Xait is awarded the Certificate of Conformity to the ISO 27001 standard after successfully passing an audit by PECB.
Xait demonstrates commitment to safeguarding sensitive and confidential data. Due to the expanding scope and volume of regulations, the way firms consume data and engage with their data providers is evolving, with new requirements for enhanced levels of flexibility and efficiency in their data management processes. Xait meets the highest international security standard. ISO 27001 is an internationally recognized information security management standard which ensures that a business has stringent processes in place to identify, manage and reduce risks to information security.
“Xait has adhered to the ISO 27001 standard for many years. It has helped us improve the information security for Xait and our clients in a structured way. On behalf of Xait, I am very pleased to receive a formal acknowledgement,” exclaims Mr. Hans Lie, CISO in Xait.
A quick look at the three most important areas the ISO 27001 covers:
- An overarching process to ensure that information security controls continue to meet information security needs for both your organization and its customers on an ongoing basis.

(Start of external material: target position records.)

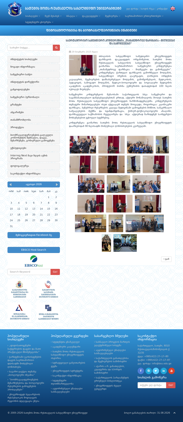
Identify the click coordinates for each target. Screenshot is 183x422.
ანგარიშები (17, 112)
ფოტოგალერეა (19, 166)
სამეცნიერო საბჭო (21, 74)
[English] (171, 9)
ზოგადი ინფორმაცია (22, 67)
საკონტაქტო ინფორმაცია (25, 173)
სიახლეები (32, 16)
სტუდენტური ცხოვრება (38, 22)
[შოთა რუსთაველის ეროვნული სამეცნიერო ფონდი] (48, 312)
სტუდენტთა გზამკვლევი (66, 342)
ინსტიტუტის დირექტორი (24, 82)
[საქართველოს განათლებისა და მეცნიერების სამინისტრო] (19, 289)
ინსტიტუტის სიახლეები (23, 59)
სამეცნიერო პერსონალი (24, 97)
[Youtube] (171, 371)
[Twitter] (156, 371)
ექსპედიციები (18, 148)
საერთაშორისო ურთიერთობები (143, 16)
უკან (166, 259)
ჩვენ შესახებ (52, 16)
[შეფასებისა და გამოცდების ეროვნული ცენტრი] (19, 312)
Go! (55, 272)
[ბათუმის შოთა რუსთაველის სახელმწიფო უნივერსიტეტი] (15, 9)
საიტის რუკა (148, 9)
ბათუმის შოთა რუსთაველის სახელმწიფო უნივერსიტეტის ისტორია (67, 355)
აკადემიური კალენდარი (66, 347)
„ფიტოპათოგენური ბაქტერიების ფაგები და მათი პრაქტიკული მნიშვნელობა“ (24, 348)
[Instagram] (148, 371)
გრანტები (16, 104)
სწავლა (71, 16)
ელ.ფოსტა (132, 9)
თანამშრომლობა (20, 120)
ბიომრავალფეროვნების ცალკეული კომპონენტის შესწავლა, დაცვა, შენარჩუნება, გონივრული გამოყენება (32, 138)
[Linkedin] (163, 371)
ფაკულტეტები (90, 16)
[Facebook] (141, 371)
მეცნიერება (112, 16)
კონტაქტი (162, 9)
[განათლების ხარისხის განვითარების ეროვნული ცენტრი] (48, 289)
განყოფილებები (20, 89)
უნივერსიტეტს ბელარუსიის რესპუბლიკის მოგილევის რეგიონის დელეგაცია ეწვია (24, 397)
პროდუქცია (17, 127)
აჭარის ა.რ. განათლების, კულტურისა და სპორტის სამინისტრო (109, 369)
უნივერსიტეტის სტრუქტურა (68, 371)
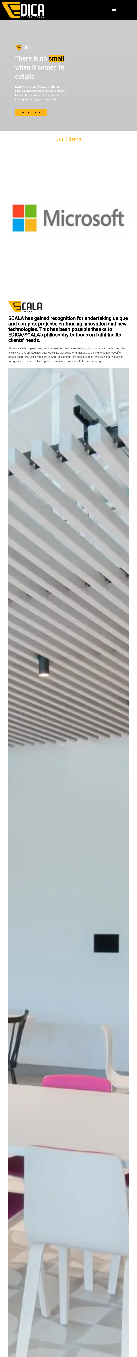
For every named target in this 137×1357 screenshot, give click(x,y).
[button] (87, 9)
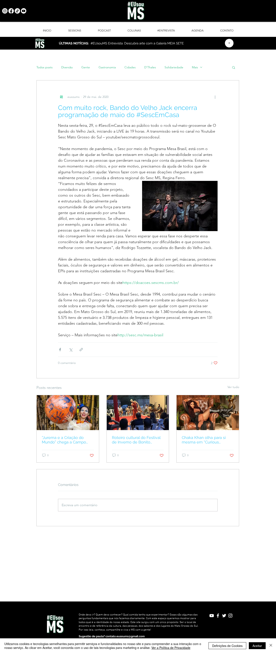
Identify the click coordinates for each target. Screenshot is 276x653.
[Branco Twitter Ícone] (224, 615)
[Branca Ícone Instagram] (230, 615)
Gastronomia (107, 67)
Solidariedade (174, 67)
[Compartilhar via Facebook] (60, 350)
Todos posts (44, 67)
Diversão (67, 67)
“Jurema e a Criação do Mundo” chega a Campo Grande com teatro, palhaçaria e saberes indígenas (64, 439)
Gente (85, 67)
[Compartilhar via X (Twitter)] (71, 350)
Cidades (130, 67)
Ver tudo (233, 387)
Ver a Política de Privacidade (170, 647)
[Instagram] (5, 11)
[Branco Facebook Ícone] (218, 615)
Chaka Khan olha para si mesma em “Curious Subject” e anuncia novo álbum (204, 439)
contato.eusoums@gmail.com (125, 636)
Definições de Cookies (227, 646)
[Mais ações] (215, 96)
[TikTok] (17, 11)
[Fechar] (270, 646)
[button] (234, 67)
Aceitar (257, 646)
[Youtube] (23, 11)
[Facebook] (11, 11)
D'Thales (150, 67)
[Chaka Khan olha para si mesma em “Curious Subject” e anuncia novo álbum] (208, 412)
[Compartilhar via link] (81, 350)
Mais (195, 67)
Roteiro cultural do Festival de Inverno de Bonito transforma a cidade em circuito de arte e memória (136, 439)
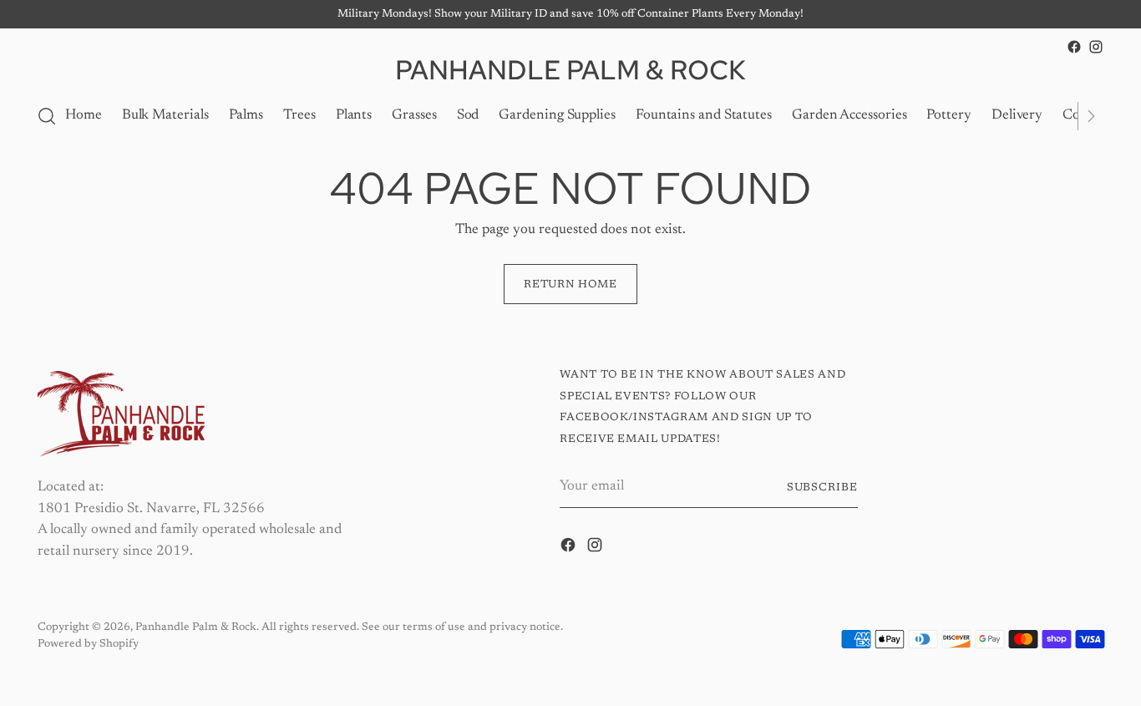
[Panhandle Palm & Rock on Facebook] (1074, 46)
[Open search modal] (46, 116)
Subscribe (823, 487)
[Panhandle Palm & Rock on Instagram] (1095, 46)
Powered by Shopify (88, 643)
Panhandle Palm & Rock (195, 627)
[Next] (1090, 116)
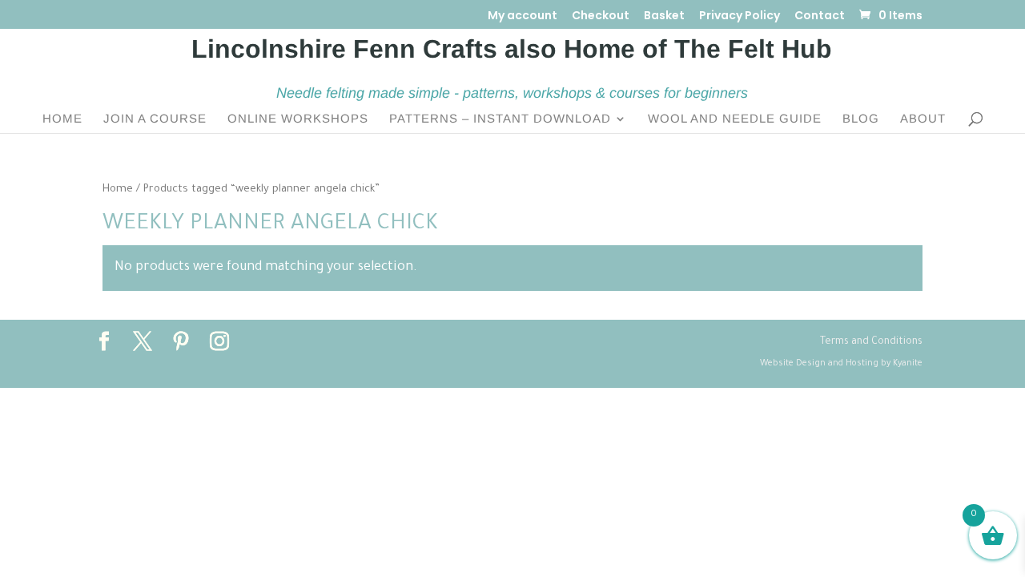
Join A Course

- It designs and implements a comprehensive set of information security controls and other risk management measures to address those risks that are deemed unacceptable.
- It systematically examines the organization’s information security risks, taking account of the threats, vulnerabilities, and impacts, and has measures in place to manage or reduce them.
“Information is an extremely valuable asset that we handle with great care in Xait. When properly managed, it allows both Xait and our customers to operate with confidence. Xait’s information security management is an important part of our business model that ensures the confidentiality, integrity and availability of our customers’ information,” says CEO Mr. Owe Lie – Bjelland.
What is ISO/IEC 27001
ISO/IEC 27001 formally specifies an Information Security Management System (ISMS), a suite of activities concerning the management of information risks (called ‘information security risks’ in the standard). The ISMS is an overarching management framework through which the organization identifies, analyzes and addresses its information risks. The ISMS ensures that the security arrangements are fine-tuned to keep pace with changes to the security threats, vulnerabilities and business impacts – an important aspect in such a dynamic field, and a key advantage of ISO27k’s flexible risk-driven approach as compared to, say, PCI-DSS.
The standard covers all types of organizations (e.g. commercial enterprises, government agencies, non-profits), all sizes (from micro-businesses to huge multinationals), and all industries or markets (e.g. retail, banking, defense, healthcare, education and government). This is clearly a very wide brief.
Certified compliance with ISO/IEC 27001 by an accredited and respected certification body is entirely optional but is increasingly being demanded from suppliers and business partners by organizations that are concerned about the security of their information, and about information security throughout the supply chain or network.